Dataset entries
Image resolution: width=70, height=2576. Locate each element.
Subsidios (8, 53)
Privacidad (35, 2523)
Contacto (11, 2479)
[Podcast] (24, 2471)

### WORK INSTRUCTION
Copy every entry exactly.

### EXERCISE ANSWER
Image resolution: width=70, height=2576. Locate each element.
Subsidios (8, 53)
Privacidad (35, 2523)
Contacto (11, 2479)
[Podcast] (24, 2471)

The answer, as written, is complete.